It may be useful to begin with a brief clarification of the main terms I use in my observations on morality in modern societies. I view morality as a reasonably coherent set of notions of what is right and what is wrong — beyond the pulls and pushes of any momentary situation and above the immediate gratification of desires. The notions, held by individuals, are not of subjective origin; they are intersubjectively constructed, socially selected, maintained and transmitted. Thus they form historical traditions of distinct conceptions of the good life. „Reasonably coherent“ does not imply that they are necessarily integrated into a tight system. The degree to which the moral view of life is dogmatically articulated depends upon the presence of moral entrepreneur experts in the society; it also depends on the kind of experts involved in systematization: prophets, theologians, philosophers, educationists etc.

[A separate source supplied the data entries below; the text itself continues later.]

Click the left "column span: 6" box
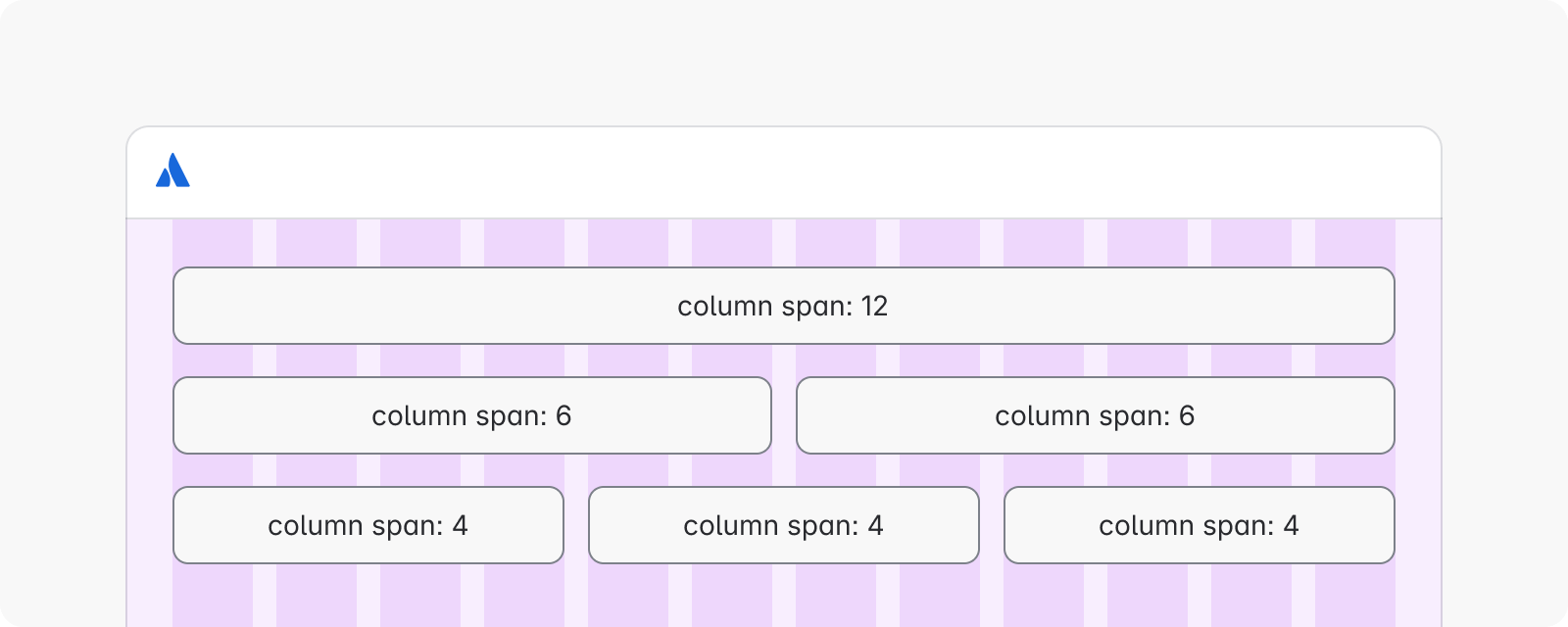This screenshot has height=627, width=1568. click(x=471, y=415)
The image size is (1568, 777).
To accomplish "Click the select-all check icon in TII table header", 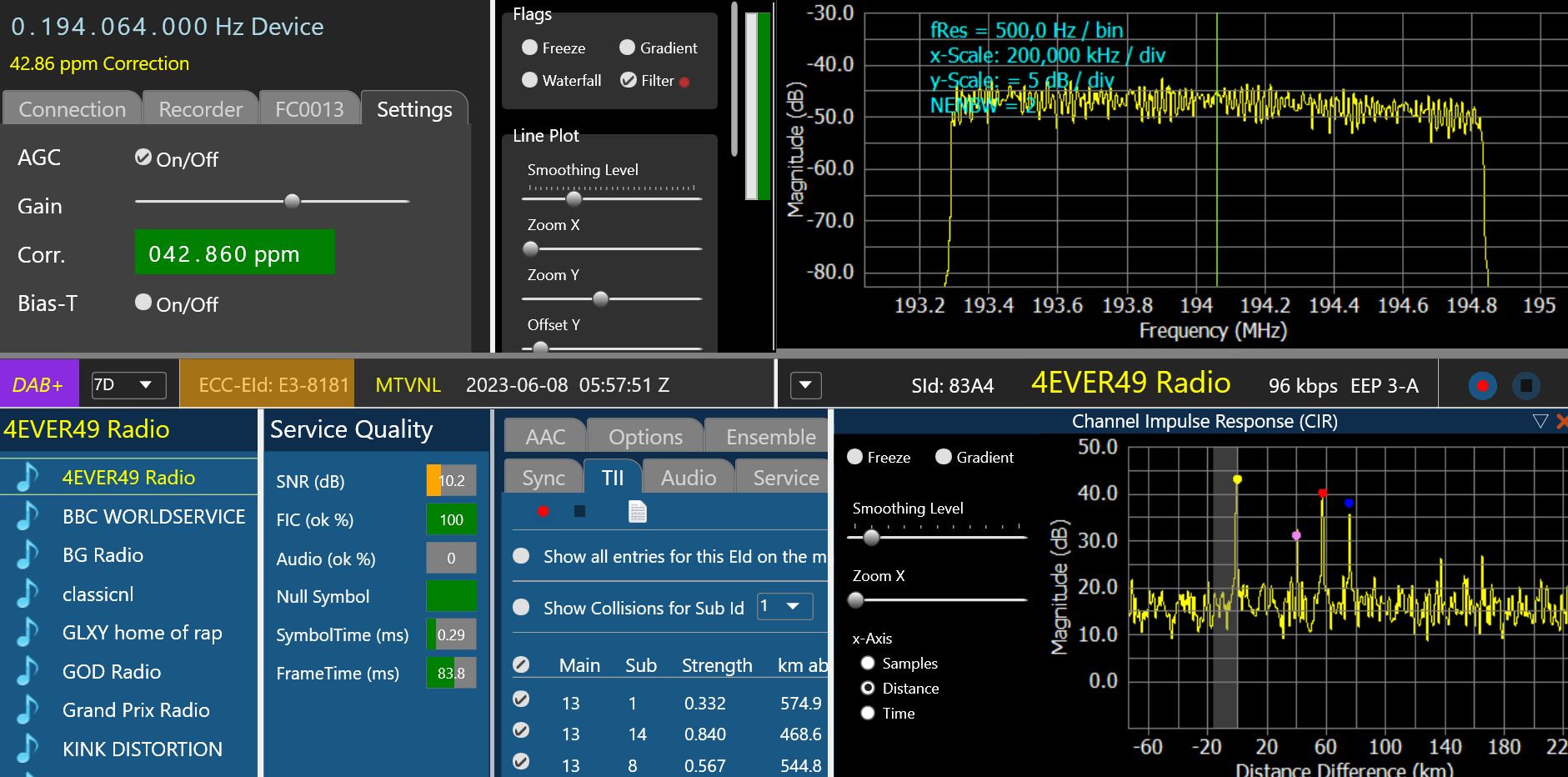I will 521,664.
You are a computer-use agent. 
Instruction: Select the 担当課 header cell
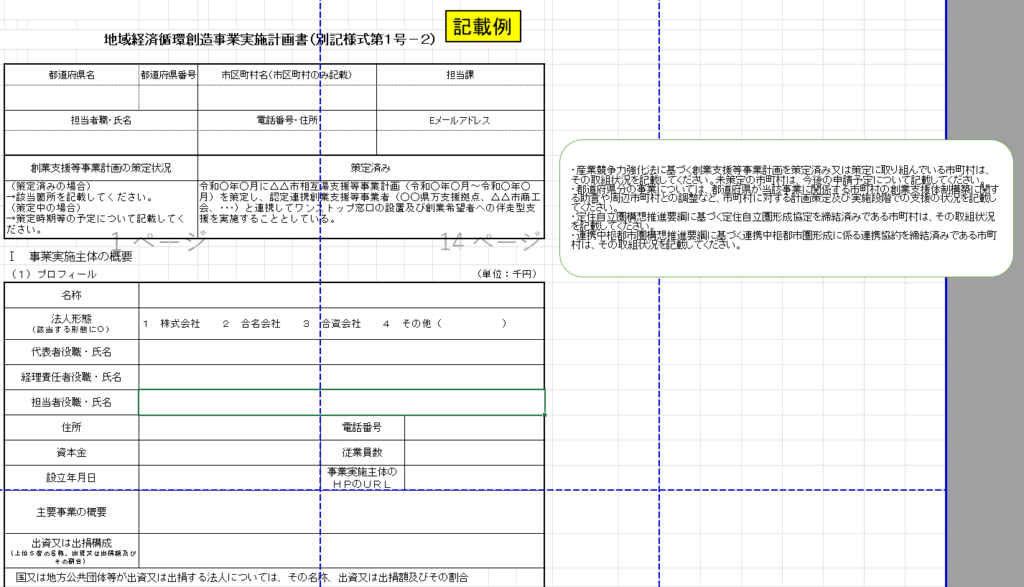pyautogui.click(x=459, y=75)
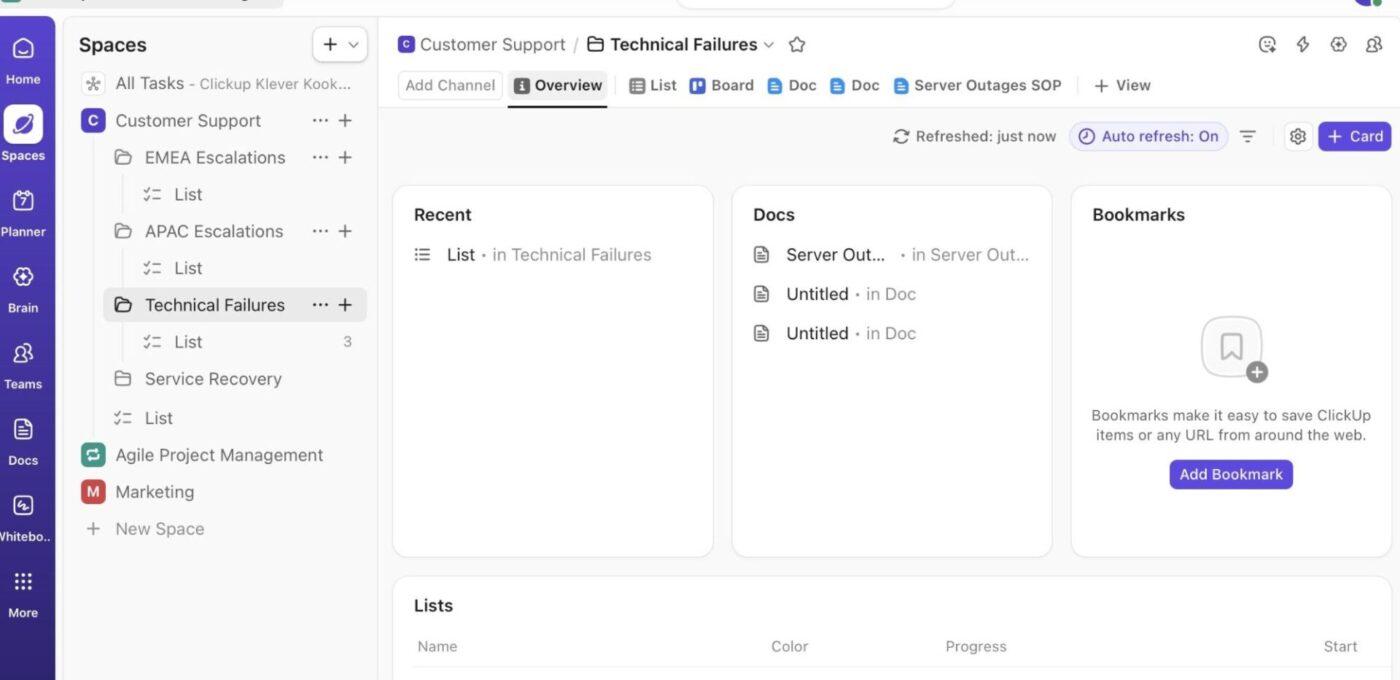Turn off Auto refresh
This screenshot has height=680, width=1400.
[x=1148, y=134]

This paper evolved from lectures given at the 4th Biennial Congress of the Nordic Semiotic Association in Immatra, Finland, June 1996 and in the Department of Sociology, University of Bergen, September at the same year. Earlier German versions were given in 1995 as lectures at the University of Erlangen, Germany, and at the Universities of Vienna and Salzburg, Austria. Cf. also my Über Moral und moralische Kommunikation in der modernen Gesellschaft, in: Sociologia Internationalis, 34/1, (Berlin 1996), pp. 1–11.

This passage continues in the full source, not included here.